> [WRITTEN INSTRUCTION]: Could you quote the lines word for word, beginning at the line that contains "Image resolution: width=653" and stopping after the line that contains "click(374, 509)"? Leave the pictures out of your answer.

> [DATA TO USE]:

________________________

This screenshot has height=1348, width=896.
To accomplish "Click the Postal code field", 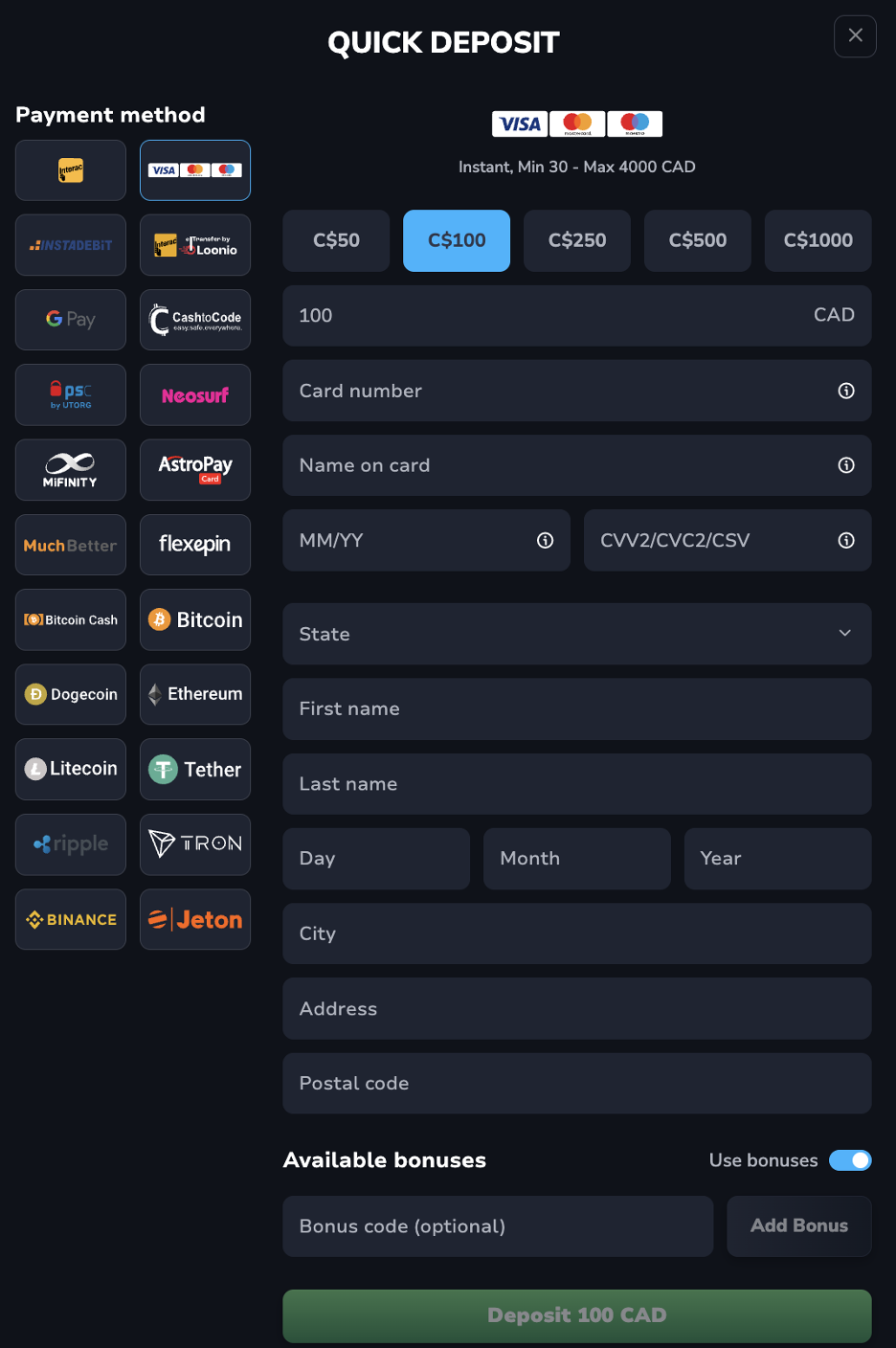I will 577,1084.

________________________

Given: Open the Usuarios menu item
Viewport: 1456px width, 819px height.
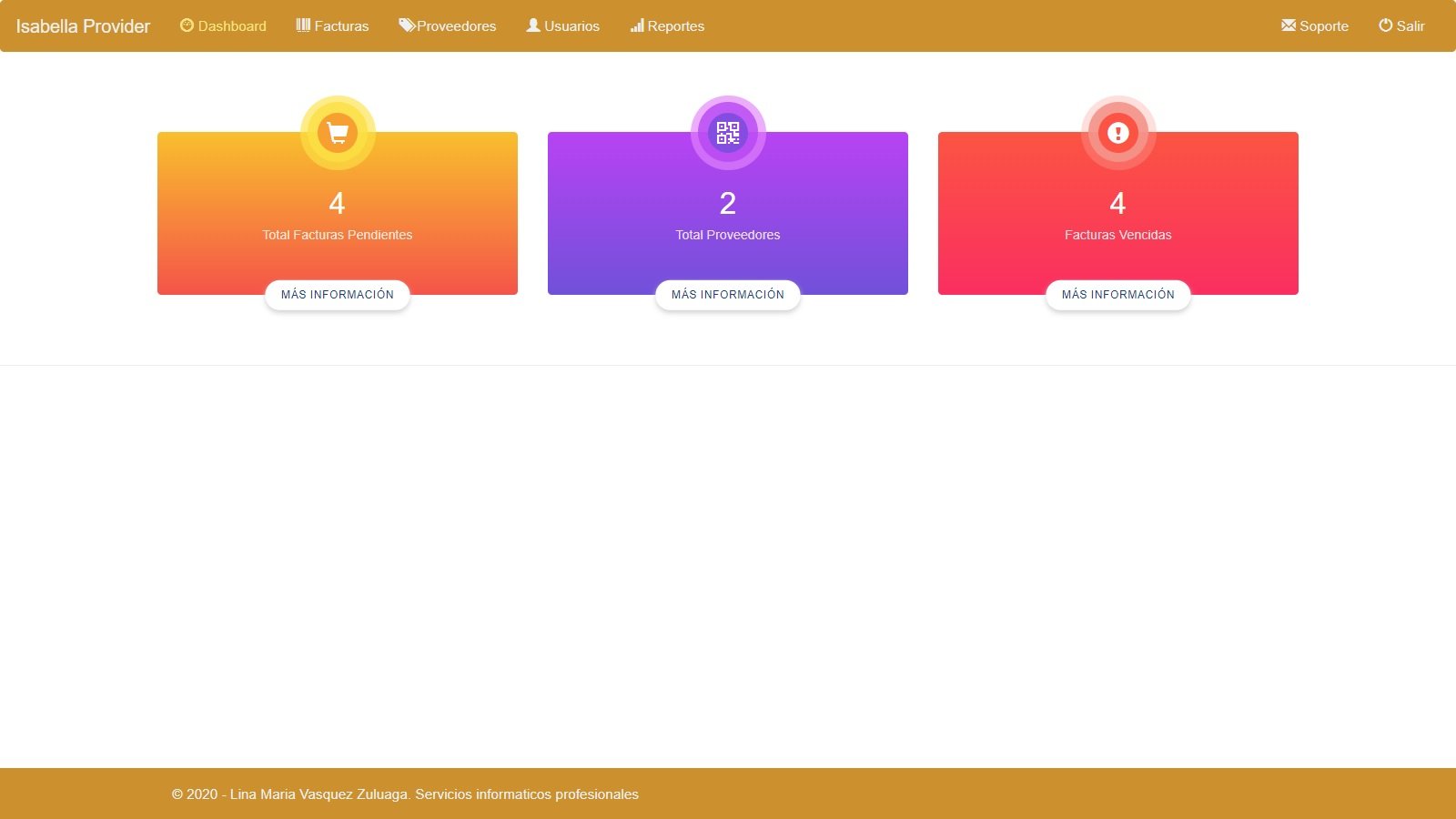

________________________

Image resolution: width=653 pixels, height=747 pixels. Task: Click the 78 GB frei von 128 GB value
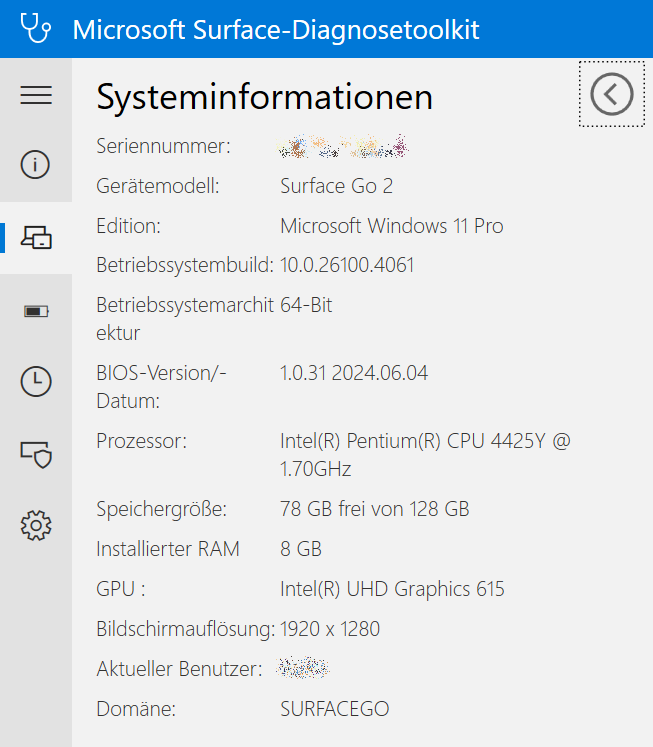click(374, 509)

________________________

> [RESPONSE TO THE TASK]:
Image resolution: width=653 pixels, height=747 pixels. Task: Click the 78 GB frei von 128 GB value
click(374, 509)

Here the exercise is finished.